Hannah wished she had dressed. Her bare body was what Maria meant; she felt rash to stand here naked. Maria said: “I can’t help you, not very much. Just this: do everything the duke says, everything, immediately. Show no defiance. Try to smile, welcome his advances if you can.”

She studied Hannah’s face, pale now, washed of expression, only the eyes wide with growing terror. She said, “If you give the duke no reason to let the countess punish you, perhaps he will protect you—mostly. From the worst. I defied them; I was proud.. I let the countess have an argument for punishing me.”

She stopped. Hannah moved her lips, swallowing, seemed to start to form words, said nothing.

“Do you understand, Hannah?”

Hannah nodded.

“Perhaps you can save yourself,” said Maria urgently, bending toward her. “Say you understand.”

“I do,” Hannah managed to say. She stepped closer. Her voice was shaking, but she said, “I will never forget what you are doing for me, Maria,” and tears came to her eyes.

“Do not forget what I told you—that is the important thing.”

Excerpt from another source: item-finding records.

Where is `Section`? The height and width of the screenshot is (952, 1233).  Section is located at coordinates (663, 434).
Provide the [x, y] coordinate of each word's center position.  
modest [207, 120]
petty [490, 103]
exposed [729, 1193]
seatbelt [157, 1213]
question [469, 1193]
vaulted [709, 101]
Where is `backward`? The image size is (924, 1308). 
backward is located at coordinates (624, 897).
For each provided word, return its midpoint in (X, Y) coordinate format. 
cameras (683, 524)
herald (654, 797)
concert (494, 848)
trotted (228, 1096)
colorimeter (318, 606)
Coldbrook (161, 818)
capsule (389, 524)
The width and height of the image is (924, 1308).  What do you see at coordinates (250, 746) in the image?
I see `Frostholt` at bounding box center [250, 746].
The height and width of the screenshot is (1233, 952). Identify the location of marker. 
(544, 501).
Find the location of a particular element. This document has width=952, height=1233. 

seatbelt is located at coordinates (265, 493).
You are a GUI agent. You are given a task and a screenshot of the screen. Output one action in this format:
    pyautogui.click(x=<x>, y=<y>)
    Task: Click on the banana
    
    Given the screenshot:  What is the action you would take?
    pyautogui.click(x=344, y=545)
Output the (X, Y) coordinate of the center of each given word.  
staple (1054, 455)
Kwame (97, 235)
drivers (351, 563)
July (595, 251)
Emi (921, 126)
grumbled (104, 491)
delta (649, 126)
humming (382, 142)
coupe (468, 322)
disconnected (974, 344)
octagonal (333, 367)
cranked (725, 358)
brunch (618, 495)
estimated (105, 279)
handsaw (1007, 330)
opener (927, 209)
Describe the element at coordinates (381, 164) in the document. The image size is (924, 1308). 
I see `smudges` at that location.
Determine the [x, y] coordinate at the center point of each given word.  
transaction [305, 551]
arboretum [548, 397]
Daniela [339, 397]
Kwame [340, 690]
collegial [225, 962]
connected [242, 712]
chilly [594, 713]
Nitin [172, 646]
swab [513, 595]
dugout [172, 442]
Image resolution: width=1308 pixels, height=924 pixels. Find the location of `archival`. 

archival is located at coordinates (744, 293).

“Thank you,” she murmured and stepped toward Maria, as if to embrace her.

“Good, then. You may go.”

Before she had finished showering, dressing, Hannah had formed an image of herself running down the dark path through the woods, creeping across the moonlit sand, slipping into the waves without a splash, swimming. And she remembered her dream, that she swam knowing she never would return to the beach, only swim farther and farther from what lay behind her, but with no knowledge of what lay ahead.

 

Chapter 28
“We will act, Mr. Landau. Good day.”

“Mr. Prime Minister, permit me to present Mr. David Landau of Scotland Yard and our naval intelligence. Mr. Landau, the Prime Minister.”

The prime minister came from behind the desk, hand extended. He was altogether bigger than David, with the bulky shoulders and massive head, a head more formidable still with its full beard. He clasped David’s hand, staring into his face, the famous eyes like a hunting falcon’s. He turned to the first lord and said, “thank you for opening your home to us, First Lord.”

And then to David: “I need not say, here, how completely confidential this must remain.”

David frowned slightly, nodded, and said, “Of course, Mr. Prime Minister—until the required evidence is in hand.”

The Prime Minister fixed him, again, without speaking for some moments, and then said, “Be seated, be seated,” indicating two chairs before the desk. He retreated behind it, sat heavily, and leaned forward. The bunched shoulders beneath the suit became still more massive. “So you succeeded in extracting yourself from that place. I am relieved. It was by no means certain…”

“No,” interjected the first lord quickly. “By no means, and Mr. Landau tells me his escape might have been long delayed, if possible at all, without the unexpected assistance of the doctor—I mentioned the doctor who disappeared two years ago?”

“Yes, indeed.”

“He is in fact a prisoner of the duke, with little freedom of movement, serving as physician to the prisoners and staff.”

“The doctor himself, the man from Scotland, a prisoner?”

David bowed his head. “Yes, and an angry one, Mr. Prime Minister, who loathes what is done to the young men and women who are prisoners there for life. Knowing his circumstances, I approached him, first by hints, then small confidences on each side, until we achieved trust enough so that I identified myself and he on the spot pledged his assistance.”

“I want your full report, Mr. Landau, and momentarily, but first—how did you escape this place? Was it in fact as fully a prison as the first lord suggests?”

“High walls on the land side, armed guarded around the clock. All gates locked and guarded, and the mansion, where the prisoners live, locked after curfew. Small violations are punished. For defiance or attempted escape, the penalty may be flogging or torture by the guards, usually of a sexual nature. I endured three such days when I arrived.”